4.3 Some specific challenges

We now list some further challenges that are specific to dealing with functional data. A first comparison of different modelling approaches regarding those problems is given and is complemented by the main discussion in Section 4.6.

If the functional responses have hierarchical, longitudinal or spatio-temporal structure, there may be non-negligible inter-curve correlation that the model has to account for. In the case of grouped data, that is, longitudinal or hierarchical data, functional random intercepts and slopes varying over the functional domain of the response can be incorporated into the model (Greven and Scheipl, 2017a). Spatio-temporal correlation with a pre-specified structure between functional responses can be included explicitly by including smooth effects over space or time. Scheipl et al. (2015, Online Appendix C) contains a worked example and code for spatially correlated curves.
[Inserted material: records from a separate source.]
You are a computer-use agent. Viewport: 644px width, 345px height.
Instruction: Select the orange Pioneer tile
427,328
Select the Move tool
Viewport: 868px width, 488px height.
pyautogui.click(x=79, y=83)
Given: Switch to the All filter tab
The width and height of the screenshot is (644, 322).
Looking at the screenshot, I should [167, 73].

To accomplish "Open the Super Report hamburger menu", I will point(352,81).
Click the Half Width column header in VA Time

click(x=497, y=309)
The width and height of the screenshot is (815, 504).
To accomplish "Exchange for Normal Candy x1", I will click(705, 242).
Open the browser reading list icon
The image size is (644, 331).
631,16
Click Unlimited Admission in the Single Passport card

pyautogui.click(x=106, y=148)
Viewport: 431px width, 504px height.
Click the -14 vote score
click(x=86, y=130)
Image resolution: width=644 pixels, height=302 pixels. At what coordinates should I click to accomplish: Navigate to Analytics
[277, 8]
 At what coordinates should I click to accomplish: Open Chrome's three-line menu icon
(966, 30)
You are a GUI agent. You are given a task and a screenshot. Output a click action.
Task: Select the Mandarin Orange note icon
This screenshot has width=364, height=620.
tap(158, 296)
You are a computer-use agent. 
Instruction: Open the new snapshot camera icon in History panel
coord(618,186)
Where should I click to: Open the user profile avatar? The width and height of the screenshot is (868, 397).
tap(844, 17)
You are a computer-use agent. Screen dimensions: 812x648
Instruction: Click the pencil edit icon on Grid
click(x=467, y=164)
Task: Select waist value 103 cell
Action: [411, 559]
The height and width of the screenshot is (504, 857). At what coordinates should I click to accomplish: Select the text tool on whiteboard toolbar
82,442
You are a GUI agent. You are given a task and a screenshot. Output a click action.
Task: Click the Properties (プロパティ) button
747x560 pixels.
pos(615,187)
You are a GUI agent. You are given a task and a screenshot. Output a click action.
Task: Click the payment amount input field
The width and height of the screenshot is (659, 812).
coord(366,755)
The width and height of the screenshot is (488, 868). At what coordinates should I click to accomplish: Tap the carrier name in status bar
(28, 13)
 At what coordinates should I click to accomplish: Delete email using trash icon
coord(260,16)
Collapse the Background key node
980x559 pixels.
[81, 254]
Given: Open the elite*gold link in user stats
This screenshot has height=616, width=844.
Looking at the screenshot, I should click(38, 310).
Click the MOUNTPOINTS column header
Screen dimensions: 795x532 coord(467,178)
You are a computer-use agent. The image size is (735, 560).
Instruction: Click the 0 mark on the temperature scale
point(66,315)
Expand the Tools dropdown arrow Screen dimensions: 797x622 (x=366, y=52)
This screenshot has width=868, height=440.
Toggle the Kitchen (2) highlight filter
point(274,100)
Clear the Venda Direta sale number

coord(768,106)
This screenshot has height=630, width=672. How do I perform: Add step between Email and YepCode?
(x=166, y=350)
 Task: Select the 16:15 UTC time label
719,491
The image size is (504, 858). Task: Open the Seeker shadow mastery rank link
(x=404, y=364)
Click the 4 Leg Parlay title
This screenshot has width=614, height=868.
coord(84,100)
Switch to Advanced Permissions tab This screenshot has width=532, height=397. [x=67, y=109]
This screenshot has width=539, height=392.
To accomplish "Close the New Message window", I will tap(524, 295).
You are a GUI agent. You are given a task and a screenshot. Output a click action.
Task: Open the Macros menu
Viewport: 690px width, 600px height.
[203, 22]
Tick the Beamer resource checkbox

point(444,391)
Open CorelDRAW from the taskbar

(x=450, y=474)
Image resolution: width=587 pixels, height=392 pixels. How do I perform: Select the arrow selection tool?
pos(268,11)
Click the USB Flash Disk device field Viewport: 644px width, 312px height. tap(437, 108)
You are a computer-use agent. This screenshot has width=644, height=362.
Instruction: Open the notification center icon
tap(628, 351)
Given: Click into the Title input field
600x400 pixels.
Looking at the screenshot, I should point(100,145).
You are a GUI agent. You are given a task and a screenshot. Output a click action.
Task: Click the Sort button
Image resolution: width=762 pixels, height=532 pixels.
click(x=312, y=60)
Another common problem when dealing with time-varying functional data is misalignment or phase variation of functional observations. This means that certain salient features of the functional responses like peaks or plateaus do not occur at the exact same time points. Few functional data analysis frameworks are currently able to incorporate both phase and amplitude variation (cf. fdasrvf, Tucker, 2016) and we are not aware of any implementation of functional response regression able to do so. Ignoring misalignment typically results in blurred estimates. Therefore, an appropriate pre-processing of the data is necessary, for example, to align all peaks at the same time points. An overview on methods tackling phase variation in functional data analysis is given by Marron et al. (2015). In our application, ground velocity curves are heavily misaligned since the seismic shock waves take longer to reach seismometers further away from the hypocentre and the corresponding curves thus remain at (close to) zero for longer times. We pragmatically solve this problem by removing leading zeros before model estimation.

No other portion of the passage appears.